What you are asked to do: From the data below, retype exactly the lines starting with the one that contains "At what coordinates should I click to accomplish: Click" and ending with the one that contains "The width and height of the screenshot is (1568, 690).", both included.

Saved data entries:
----------

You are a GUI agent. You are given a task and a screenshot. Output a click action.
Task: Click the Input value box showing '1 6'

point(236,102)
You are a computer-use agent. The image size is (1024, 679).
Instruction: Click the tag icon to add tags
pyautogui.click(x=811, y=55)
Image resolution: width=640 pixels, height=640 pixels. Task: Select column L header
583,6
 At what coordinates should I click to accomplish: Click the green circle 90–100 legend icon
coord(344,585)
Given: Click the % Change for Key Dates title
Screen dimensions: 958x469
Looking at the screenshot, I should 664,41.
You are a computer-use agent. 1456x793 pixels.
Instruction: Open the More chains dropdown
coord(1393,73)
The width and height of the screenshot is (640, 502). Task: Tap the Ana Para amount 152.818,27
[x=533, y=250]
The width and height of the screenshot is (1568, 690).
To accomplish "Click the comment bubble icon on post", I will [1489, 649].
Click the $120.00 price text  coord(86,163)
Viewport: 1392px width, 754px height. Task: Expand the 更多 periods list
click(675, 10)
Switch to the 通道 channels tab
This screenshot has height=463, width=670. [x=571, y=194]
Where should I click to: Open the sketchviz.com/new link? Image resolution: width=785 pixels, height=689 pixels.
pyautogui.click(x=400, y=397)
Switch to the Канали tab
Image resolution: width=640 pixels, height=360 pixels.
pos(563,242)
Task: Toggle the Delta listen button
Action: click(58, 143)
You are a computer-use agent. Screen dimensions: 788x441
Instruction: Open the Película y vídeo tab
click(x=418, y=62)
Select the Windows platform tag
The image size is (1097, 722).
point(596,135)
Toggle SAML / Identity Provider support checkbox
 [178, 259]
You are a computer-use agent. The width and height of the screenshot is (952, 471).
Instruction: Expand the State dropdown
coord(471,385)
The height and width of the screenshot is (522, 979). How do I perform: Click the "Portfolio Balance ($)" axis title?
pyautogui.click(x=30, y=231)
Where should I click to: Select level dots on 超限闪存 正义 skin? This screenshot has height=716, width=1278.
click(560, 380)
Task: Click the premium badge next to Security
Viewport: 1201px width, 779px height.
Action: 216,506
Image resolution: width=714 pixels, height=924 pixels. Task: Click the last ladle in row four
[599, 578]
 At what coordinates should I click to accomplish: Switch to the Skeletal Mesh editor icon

----------

Exercise result:
 At what coordinates should I click to accomplish: Click the green circle 90–100 legend icon
coord(344,585)
Given: Click the % Change for Key Dates title
Screen dimensions: 958x469
Looking at the screenshot, I should 664,41.
You are a computer-use agent. 1456x793 pixels.
Instruction: Open the More chains dropdown
coord(1393,73)
The width and height of the screenshot is (640, 502). Task: Tap the Ana Para amount 152.818,27
[x=533, y=250]
The width and height of the screenshot is (1568, 690).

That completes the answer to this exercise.